Seien Sie darauf gefaßt: jene Gizah-Pyramiden, die von den Griechen als Weltwunder
gepriesen wurden, erscheinen auf den ersten Blick wie ein bitterer Reinfall.
Wer kennt nicht ihr Abbild, bis zum Überdruß in allen Büchern über Ägypten und
in sämtlichen Reisebroschüren reproduziert, aber auch auf Werbeplakaten für
Whisky, Zigaretten oder Damenunterwäsche? Und wer hat sich nicht ein unberührtes
Wüstenpanorama als Kulisse für eben diese Pyramiden erträumt? In Wirklichkeit
werden sie von einer Stadt eingekreist, die immer bedrohlicher näherrückt.

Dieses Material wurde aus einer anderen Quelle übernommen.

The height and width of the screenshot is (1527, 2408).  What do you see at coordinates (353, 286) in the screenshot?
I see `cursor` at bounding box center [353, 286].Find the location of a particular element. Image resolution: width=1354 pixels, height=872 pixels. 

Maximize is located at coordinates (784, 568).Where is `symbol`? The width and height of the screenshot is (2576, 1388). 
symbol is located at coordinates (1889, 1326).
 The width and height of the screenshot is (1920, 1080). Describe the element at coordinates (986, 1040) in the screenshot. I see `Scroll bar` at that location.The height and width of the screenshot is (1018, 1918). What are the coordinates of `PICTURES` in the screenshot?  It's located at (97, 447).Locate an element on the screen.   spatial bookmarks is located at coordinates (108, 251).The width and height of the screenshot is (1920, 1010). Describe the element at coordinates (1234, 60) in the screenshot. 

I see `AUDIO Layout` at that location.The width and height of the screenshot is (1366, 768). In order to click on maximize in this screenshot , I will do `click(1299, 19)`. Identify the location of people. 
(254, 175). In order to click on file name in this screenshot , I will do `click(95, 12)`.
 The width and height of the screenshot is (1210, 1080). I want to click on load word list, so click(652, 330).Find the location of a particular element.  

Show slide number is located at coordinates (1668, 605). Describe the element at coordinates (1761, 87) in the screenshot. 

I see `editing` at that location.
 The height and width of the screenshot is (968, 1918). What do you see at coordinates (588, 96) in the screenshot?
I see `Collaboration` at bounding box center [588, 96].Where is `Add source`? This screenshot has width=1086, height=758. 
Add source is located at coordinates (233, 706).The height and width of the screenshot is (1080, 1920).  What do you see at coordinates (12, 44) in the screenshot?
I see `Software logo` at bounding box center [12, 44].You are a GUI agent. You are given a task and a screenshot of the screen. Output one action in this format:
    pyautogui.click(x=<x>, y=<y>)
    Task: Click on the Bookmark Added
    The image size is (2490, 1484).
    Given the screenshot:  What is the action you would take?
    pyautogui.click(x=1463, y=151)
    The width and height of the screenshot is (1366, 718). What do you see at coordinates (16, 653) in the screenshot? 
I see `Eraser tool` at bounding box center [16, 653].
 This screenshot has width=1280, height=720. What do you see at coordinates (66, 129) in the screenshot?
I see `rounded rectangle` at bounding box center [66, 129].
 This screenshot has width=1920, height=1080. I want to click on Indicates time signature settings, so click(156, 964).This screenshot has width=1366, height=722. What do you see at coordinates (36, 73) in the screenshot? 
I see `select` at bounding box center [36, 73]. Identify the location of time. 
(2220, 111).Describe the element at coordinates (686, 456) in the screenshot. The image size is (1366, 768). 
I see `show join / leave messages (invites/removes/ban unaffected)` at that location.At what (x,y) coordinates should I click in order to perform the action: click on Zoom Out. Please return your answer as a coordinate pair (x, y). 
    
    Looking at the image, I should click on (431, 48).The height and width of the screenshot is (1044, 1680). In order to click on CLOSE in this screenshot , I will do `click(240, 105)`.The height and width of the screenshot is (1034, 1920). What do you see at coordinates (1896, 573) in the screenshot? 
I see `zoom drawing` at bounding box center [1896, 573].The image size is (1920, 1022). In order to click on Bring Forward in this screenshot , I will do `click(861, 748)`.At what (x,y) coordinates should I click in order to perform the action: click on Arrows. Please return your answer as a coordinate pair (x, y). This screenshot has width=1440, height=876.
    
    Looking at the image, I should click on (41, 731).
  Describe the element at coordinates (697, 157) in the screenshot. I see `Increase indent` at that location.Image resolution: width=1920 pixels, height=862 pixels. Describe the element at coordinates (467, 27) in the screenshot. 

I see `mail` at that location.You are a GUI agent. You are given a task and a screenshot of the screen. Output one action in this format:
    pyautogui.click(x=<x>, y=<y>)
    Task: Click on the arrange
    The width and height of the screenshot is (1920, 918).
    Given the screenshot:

Seit den siebziger Jahren hat sich Kairo atemberaubend schnell nach Südwesten
hin ausgedehnt. Wo zuvor nur Felder und Gärten waren, entstanden neue Stadtteile,
gespickt mit häßlichen Hochhäusern, die das Verfallstadium erreichen, bevor
sie richtig fertig sind. Man muß also durch dichten Verkehr zu den Pyramiden
vordringen, ohne jemals das Stadtgebiet zu verlassen. Vermutlich ist es jetzt
an seine Grenzen gestoßen, da die Hochebene nach einem aufsehenerregenden Prozeß
Ende der siebziger Jahre mit knapper Not dem abwegigen Projekt eines kulturellen
Luna-Parks entronnen ist.

Zu der ungestümen Verstädterung gesellt sich ein ebenso ausufernder Fremdenverkehr.
Da keine Parkplätze vorhanden sind, drängen sich Dutzende von klimatisierten
Reisebussen und Hunderte von Privatautos kreuz und quer direkt am Fuße von Chephren
oder vor der Sphinx. Dazwischen stehen Kamele, Esel und Pferde für Reitausflüge
bereit. Cola- und Postkartenverkäufer sowie Händler mit falschen Antiquitäten
vervollständigen den Wirrwar. Ganz zu schweigen von den Menschenmassen, die
durchaus nicht nur aus Touristen bestehen. Da die ägyptische Hauptstadt kaum
Parks und Grünflächen kennt, ziehen ihre Bewohner freitags und an Feiertagen
zu den Pyramiden, so wie die Pariser in den Bois de Boulogne zum Picknicken,
Fußballspielen oder Händchenhalten. Hier ist immer etwas los – aber um welchen
Preis! Wie schon in Kairo, hat die Bevölkerung die Totenstadt erobert, um hier
zu leben. Man bummelt mit dem Transistorradio zwischen den Gräbern, auf der
Suche nach einem schattigen Plätzchen.

Bis Mitte des 19. Jhs hatte der Ausflug zu den Pyramiden noch etwas Abenteuerliches,
denn der Weg dorthin war alles andere als bequem, besonders wenn das Hochwasser
das Plateau erreichte, und der Aufstieg gefährlich. In jener Zeit ragte neben
den Pyramiden nur das Haupt der Sphinx aus dem Sand, wie ein Kopf ohne Körper.
Die Freilegungsarbeiten hatten gerade erst begonnen. In den Reiseberichten wird
das Erklimmen der Cheops-Pyramide immer wieder als Höhepunkt der Exkursion geschildert.
Dabei wurde man von sogenannten Drogmans, Spezialisten in Sachen Pyramidenkletterei,
gepackt, geschoben und gezogen, um schließlich wie ein Bündel auf der Spitze
zu landen. Das war übrigens schon zu Lebzeiten von Plinius dem Alten so. Im
Zeitalter des Massentourismus wurde das Klettern verboten – um die Steine zu
schonen und die Menschen auch: Cheops hatte mehr als ein Opfer gefordert.